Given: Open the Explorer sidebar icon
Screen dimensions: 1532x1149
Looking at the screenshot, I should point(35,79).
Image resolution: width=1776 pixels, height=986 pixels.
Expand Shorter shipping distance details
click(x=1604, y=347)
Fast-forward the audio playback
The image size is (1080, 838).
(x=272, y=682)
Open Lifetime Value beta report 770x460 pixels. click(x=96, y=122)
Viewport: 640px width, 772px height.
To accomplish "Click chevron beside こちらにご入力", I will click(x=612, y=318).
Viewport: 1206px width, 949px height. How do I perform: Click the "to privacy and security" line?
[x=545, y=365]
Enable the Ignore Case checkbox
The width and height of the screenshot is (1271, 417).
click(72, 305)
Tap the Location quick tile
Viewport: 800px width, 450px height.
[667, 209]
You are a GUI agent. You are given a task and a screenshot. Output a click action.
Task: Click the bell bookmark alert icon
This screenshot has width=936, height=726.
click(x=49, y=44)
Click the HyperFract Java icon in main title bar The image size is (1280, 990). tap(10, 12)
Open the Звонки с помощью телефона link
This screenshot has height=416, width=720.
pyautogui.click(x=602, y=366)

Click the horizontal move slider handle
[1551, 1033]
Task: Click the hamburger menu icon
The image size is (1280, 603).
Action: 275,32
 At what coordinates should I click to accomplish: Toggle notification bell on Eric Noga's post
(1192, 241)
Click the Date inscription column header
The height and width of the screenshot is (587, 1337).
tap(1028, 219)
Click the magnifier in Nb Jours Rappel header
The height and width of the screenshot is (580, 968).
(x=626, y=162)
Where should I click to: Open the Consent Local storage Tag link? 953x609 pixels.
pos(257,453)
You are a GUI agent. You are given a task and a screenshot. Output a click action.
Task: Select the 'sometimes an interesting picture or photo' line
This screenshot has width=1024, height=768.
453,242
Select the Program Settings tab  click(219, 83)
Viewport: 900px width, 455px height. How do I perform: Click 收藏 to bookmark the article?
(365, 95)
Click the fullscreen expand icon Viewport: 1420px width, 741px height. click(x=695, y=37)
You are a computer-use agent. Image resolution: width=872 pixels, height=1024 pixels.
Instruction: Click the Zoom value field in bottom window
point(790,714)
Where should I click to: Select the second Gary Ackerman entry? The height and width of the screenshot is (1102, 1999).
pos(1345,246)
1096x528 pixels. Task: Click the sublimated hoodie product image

========================

WHAT THE TASK REQUIRES: Give a word-for-word copy of the records.

ANSWER SPACE:
Given: Open the Explorer sidebar icon
Screen dimensions: 1532x1149
Looking at the screenshot, I should point(35,79).
Image resolution: width=1776 pixels, height=986 pixels.
Expand Shorter shipping distance details
click(x=1604, y=347)
Fast-forward the audio playback
The image size is (1080, 838).
(x=272, y=682)
Open Lifetime Value beta report 770x460 pixels. click(x=96, y=122)
Viewport: 640px width, 772px height.
To accomplish "Click chevron beside こちらにご入力", I will click(x=612, y=318).
Viewport: 1206px width, 949px height. How do I perform: Click the "to privacy and security" line?
[x=545, y=365]
Enable the Ignore Case checkbox
The width and height of the screenshot is (1271, 417).
click(72, 305)
Tap the Location quick tile
Viewport: 800px width, 450px height.
[667, 209]
You are a GUI agent. You are given a task and a screenshot. Output a click action.
Task: Click the bell bookmark alert icon
This screenshot has width=936, height=726.
click(x=49, y=44)
Click the HyperFract Java icon in main title bar The image size is (1280, 990). tap(10, 12)
Open the Звонки с помощью телефона link
This screenshot has height=416, width=720.
pyautogui.click(x=602, y=366)

Click the horizontal move slider handle
[1551, 1033]
Task: Click the hamburger menu icon
The image size is (1280, 603).
Action: 275,32
 At what coordinates should I click to accomplish: Toggle notification bell on Eric Noga's post
(1192, 241)
Click the Date inscription column header
The height and width of the screenshot is (587, 1337).
tap(1028, 219)
Click the magnifier in Nb Jours Rappel header
The height and width of the screenshot is (580, 968).
(x=626, y=162)
Where should I click to: Open the Consent Local storage Tag link? 953x609 pixels.
pos(257,453)
You are a GUI agent. You are given a task and a screenshot. Output a click action.
Task: Select the 'sometimes an interesting picture or photo' line
This screenshot has width=1024, height=768.
453,242
Select the Program Settings tab  click(219, 83)
Viewport: 900px width, 455px height. How do I perform: Click 收藏 to bookmark the article?
(365, 95)
Click the fullscreen expand icon Viewport: 1420px width, 741px height. click(x=695, y=37)
You are a computer-use agent. Image resolution: width=872 pixels, height=1024 pixels.
Instruction: Click the Zoom value field in bottom window
point(790,714)
Where should I click to: Select the second Gary Ackerman entry? The height and width of the screenshot is (1102, 1999).
pos(1345,246)
1096x528 pixels. Task: Click the sublimated hoodie product image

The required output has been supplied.